══ Records shown
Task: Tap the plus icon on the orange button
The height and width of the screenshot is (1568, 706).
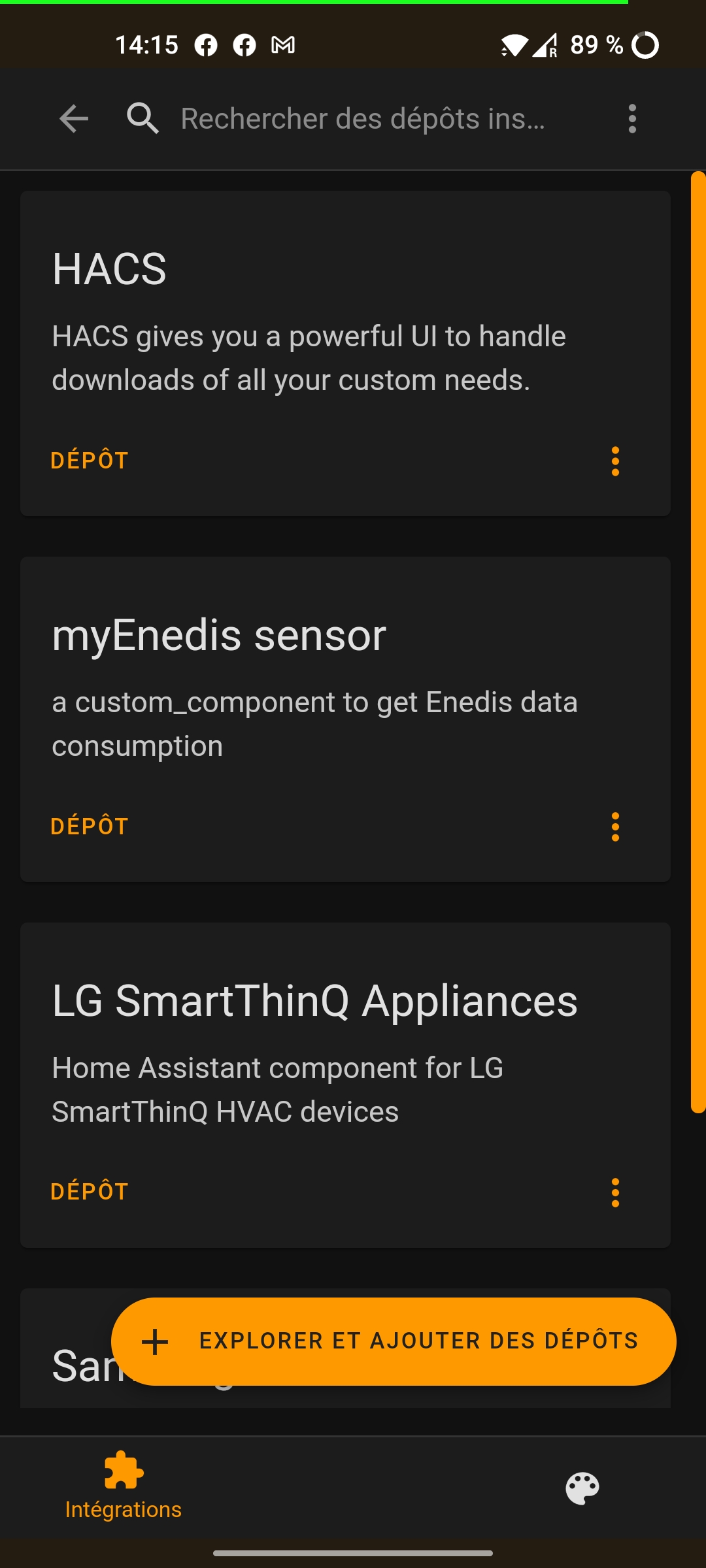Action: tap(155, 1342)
════
══ Records shown
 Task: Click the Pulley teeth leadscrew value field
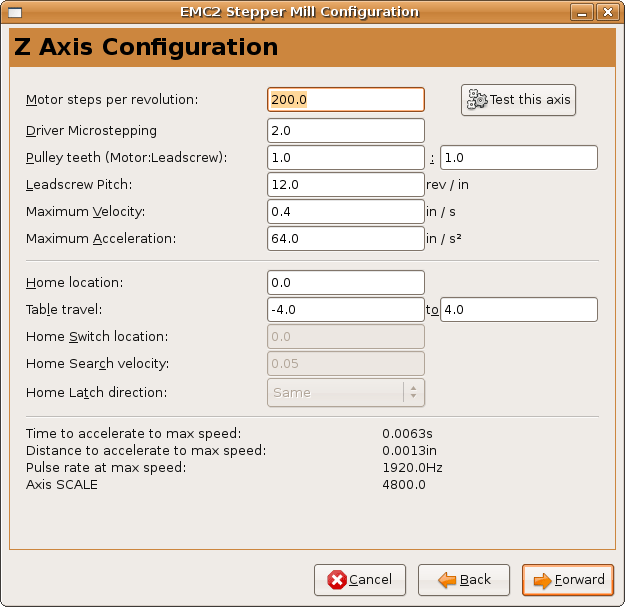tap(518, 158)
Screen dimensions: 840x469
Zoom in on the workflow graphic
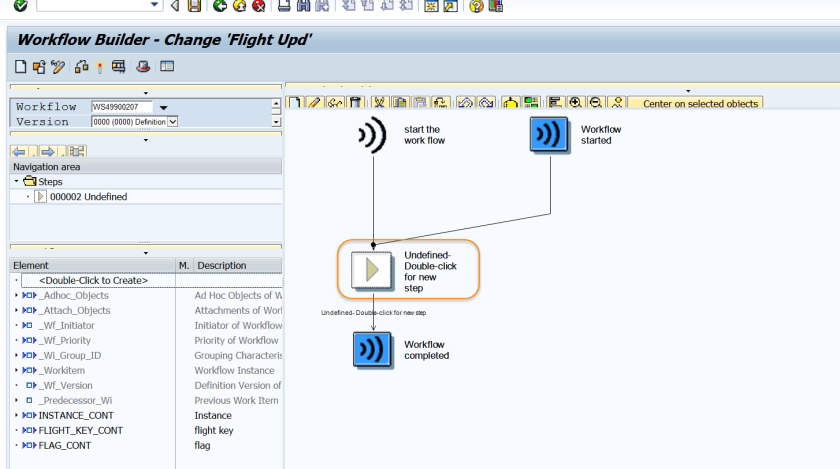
════
▸ **Task description**
Begin with the line that has "Screen dimensions: 840x469" in the listing above and end after the line that has "Zoom in on the workflow graphic"; output those lines exactly.

▸ **Answer to the exercise**
Screen dimensions: 840x469
Zoom in on the workflow graphic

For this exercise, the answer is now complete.